▸ Extrait présenté:
- - - -

Dîwân de l’Imam Ali (a) (en arabe : ديوان الإمام علي (ع)) ou Le recueil poétique de l’Imam Ali (a) est une compilation de poèmes en arabe. Cependant, les érudits et chercheurs musulmans estiment que seule une petite partie de ces poèmes a été composée par l’Imam lui-même. La majorité des poèmes sont soit des compositions d'autres poètes écrites en hommage à l’Imam Ali (a), soit des poèmes transmis de son époque, ou encore des paroles qu’il aurait rapportées d’autres personnes.

Ces poèmes ont été rassemblés des siècles après l’époque de l’Imam Ali (a). La plus ancienne compilation connue est celle de Abd al-'Azîz al-Jallûdî, décédé en 322 H. Selon les différentes versions, le nombre des poèmes varie entre 190 et 506 fragments. Le Diwân actuellement diffusé correspond principalement à l’ouvrage intitulé Anwâr al-‘Uqûl fî Ash‘âr Wasîyy ar-Rasûl de Qutb ad-Dîn Kîdarî al-Bayhaqî (décès en 548 H).

Plusieurs indices remettent en question l’attribution de la majorité des poèmes à l’Imam Ali (a) : La présence de poèmes en mètre Rajaz, souvent associés à des compositions populaires, des vers faisant l’éloge de tribus spécifiques, un manque de finesse stylistique et rhétorique dans certains passages, une vantardise apparente dans certains poèmes, contraire au caractère de l’Imam Ali (a), des références à des proverbes liés à des cultures étrangères, comme les Perses, les Romains et les Grecs, l’inclusion de concepts philosophiques apparus au IIᵉ siècle de l’Hégire luniare parmi les musulmans.

Selon Âqâ Buzurgi Tihrânî, les premières éditions imprimées du Dîwân incluent : Une impression à Leyde (Pays-Bas) en 1745, une impression à Boulaq (Égypte) en 1251 H, une autre impression au Caire en 1276 H, une édition à Téhéran en 1284 H. Le Dîwân a été traduit et commenté en plusieurs langues, notamment le persan, le latin, le turc et l’ourdou. De nombreuses éditions modernes sont disponibles aujourd'hui, témoignant de son influence durable malgré les débats sur son authenticité.

Attribution des poèmes à l’Imam Ali (a)

- - - -

▸ Section des données:
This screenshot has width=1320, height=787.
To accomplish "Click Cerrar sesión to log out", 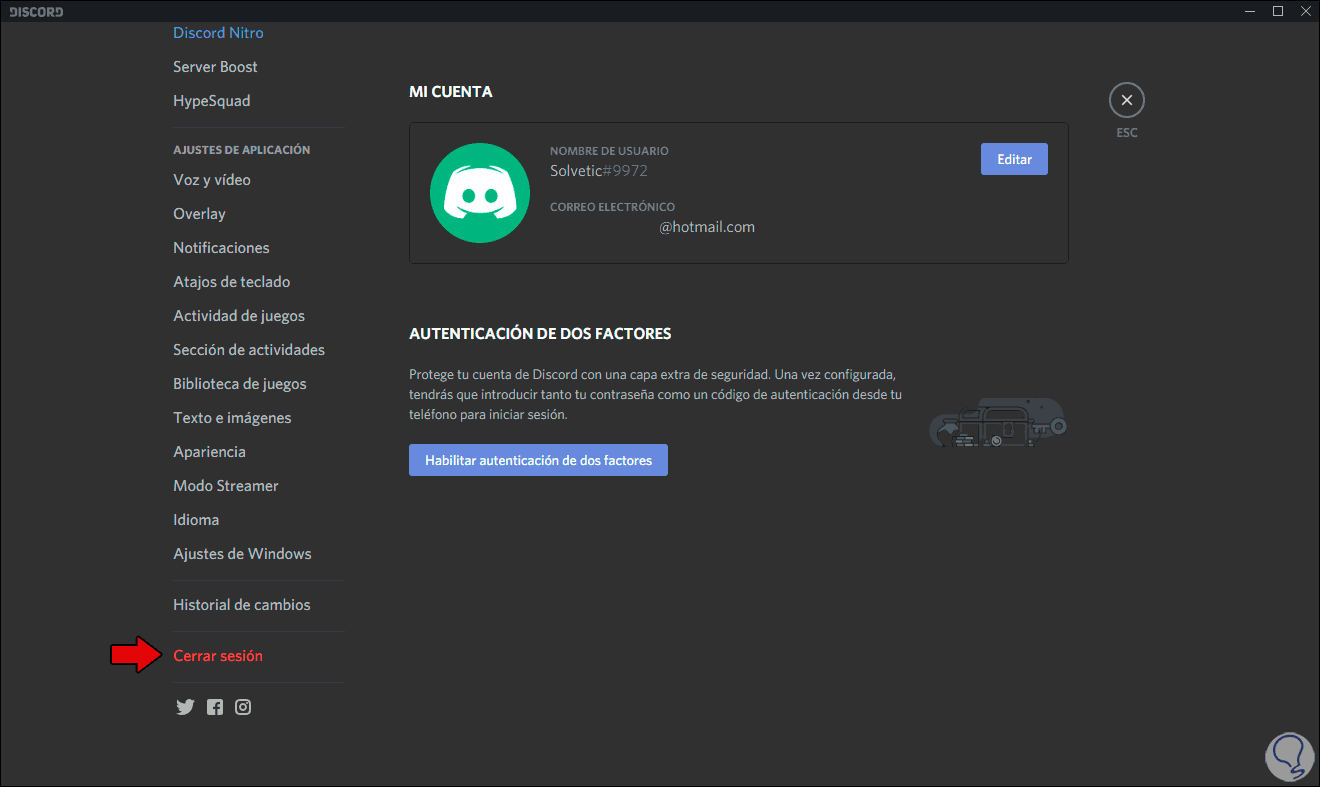I will (218, 655).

- - - -

Indiquez si chacune des affirmations suivantes concorde avec l'extrait présenté, en répondant par oui ou par non et en citant textuellement les mots de l'extrait qui permettent de trancher. (a) La plus ancienne compilation connue des poèmes est due à Qutb ad-Dîn Kîdarî al-Bayhaqî. (b) Le Dîwân a notamment été traduit en latin. (c) Les érudits et chercheurs musulmans estiment que la majorité des poèmes a été composée par l'Imam lui-même.

▸ Réponse:
(a) Non : « La plus ancienne compilation connue est celle de Abd al-'Azîz al-Jallûdî, décédé en 322 H. »
(b) Oui : « Le Dîwân a été traduit et commenté en plusieurs langues, notamment le persan, le latin, le turc et l’ourdou. »
(c) Non : « seule une petite partie de ces poèmes a été composée par l’Imam lui-même »